Sconti docenti e ATA, Anief: attiva la piattaforma del MiM, ma adesso si pensi agli stipendi
Attivo il nuovo marketplace per il personale scolastico: riduzioni su tecnologia, viaggi e salute accessibili tramite SPID nell'area riservata.
Il Ministero dell’Istruzione ha attivato il nuovo piano di sconti docenti e ATA. Accessibili via area riservata, le agevolazioni offrono riduzioni fino al 30% su beni e servizi, dai trasporti alla salute, gestiti da Poste Welfare Servizi.
Come accedere agli sconti docenti e ATA sulla piattaforma ministeriale
L'iniziativa, ufficializzata nelle ultime ore da Viale Trastevere, segna un passo concreto nell'ambito del welfare dedicato al comparto scolastico. Il Ministero dell’Istruzione e del Merito (MIM) ha reso operativo un servizio strutturato che garantisce l'accesso a una vasta rete di agevolazioni economiche. Destinatari della misura sono tutti i dipendenti del sistema scolastico, inclusi il personale docente, il personale ATA (Amministrativo, Tecnico e Ausiliario) e i dipendenti ministeriali.
L'infrastruttura digitale che sorregge questo sistema di benefit è un marketplace dedicato, la cui gestione è stata affidata a Poste Welfare Servizi S.p.A., società controllata dal Gruppo Poste Italiane. Per usufruire delle riduzioni, non è necessaria alcuna procedura burocratica complessa: l'utente deve semplicemente effettuare l'accesso alla propria area riservata sul portale ufficiale del Ministero. L'autenticazione avviene tramite i canonici sistemi di identità digitale, ovvero SPID (Sistema Pubblico di Identità Digitale) o CIE (Carta d'Identità Elettronica). Una volta all'interno, il lavoratore potrà navigare tra le offerte degli enti commerciali convenzionati.
Dettagli sulle agevolazioni: dai viaggi alla cura della persona
Il ventaglio delle offerte, come illustrato dal Ministro Giuseppe Valditara, è stato studiato per coprire diverse esigenze della vita quotidiana e familiare. Le riduzioni applicate oscillano sensibilmente, partendo da una base del 10% fino a toccare punte del 30% su specifici beni e servizi. I settori coinvolti spaziano dalla cultura all'intrattenimento, includendo segmenti cruciali come la mobilità (treni e trasporti), i servizi per la famiglia e i centri estivi.
Entrando nel merito della scontistica, le categorie merceologiche più richieste mostrano tagli di prezzo interessanti. Per chi necessita di aggiornare la propria dotazione tecnologica o domestica, sono previsti ribassi fino al 20% sull'acquisto di elettrodomestici e apparecchiature elettroniche, oltre che sui pacchetti vacanze. Ancora più incisiva è la riduzione nel comparto salute e benessere: per l'acquisto di occhiali da vista, ad esempio, l'agevolazione raggiunge la soglia massima del 30%. Si tratta di un ampliamento significativo del piano welfare già abbozzato nel 2023, mirato a sostenere il potere d'acquisto di una categoria spesso sotto pressione economica.

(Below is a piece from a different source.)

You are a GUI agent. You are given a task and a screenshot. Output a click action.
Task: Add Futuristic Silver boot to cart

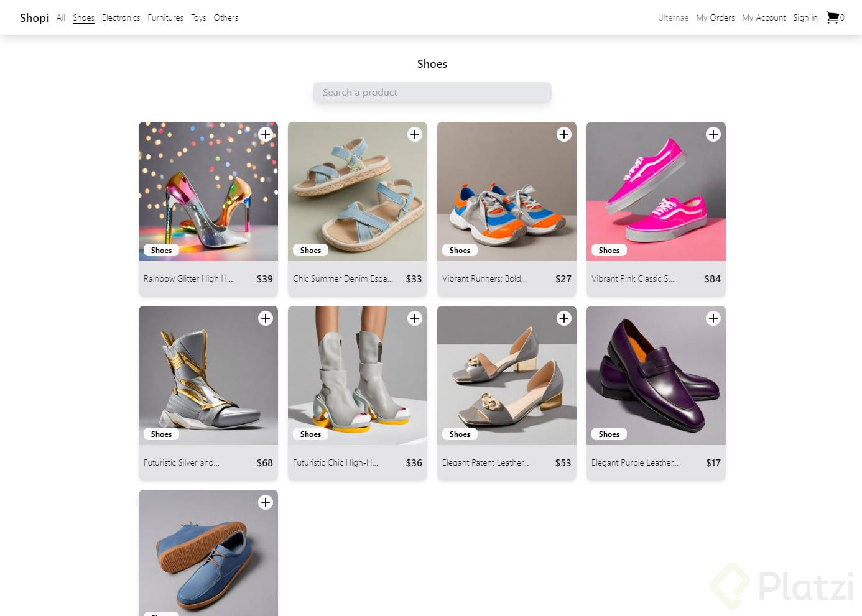[x=266, y=318]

La reazione sindacale: bene i benefit, ora adeguare gli stipendi
L'attivazione della piattaforma ha registrato l'immediata reazione delle parti sociali. Il sindacato Anief, pur accogliendo con favore l'operazione, sottolinea come questa misura debba essere considerata solo un punto di partenza e non di arrivo. Marcello Pacifico, presidente nazionale della sigla sindacale, ha evidenziato come il settore scolastico fosse, fino a questo momento, uno dei pochi comparti della Pubblica Amministrazione sprovvisto di un piano strutturato di convenzioni aziendali, un'anomalia per il più grande datore di lavoro dello Stato.
Tuttavia, il focus di Anief rimane saldamente ancorato alla questione salariale. Secondo Pacifico, le agevolazioni, per quanto utili, non possono compensare il divario retributivo esistente. La richiesta è chiara: parallelamente al welfare, occorre uno stanziamento di risorse pubbliche capace di contrastare l'inflazione e colmare il gap con gli altri dipendenti pubblici. I dati citati dal sindacato indicano una disparità allarmante: un dipendente delle Funzioni Centrali, a parità di livello, percepisce mediamente quasi mille euro in più al mese rispetto a un insegnante. La priorità, dunque, resta l'adeguamento degli stipendi nei prossimi Contratti Collettivi Nazionali di Lavoro (CCNL).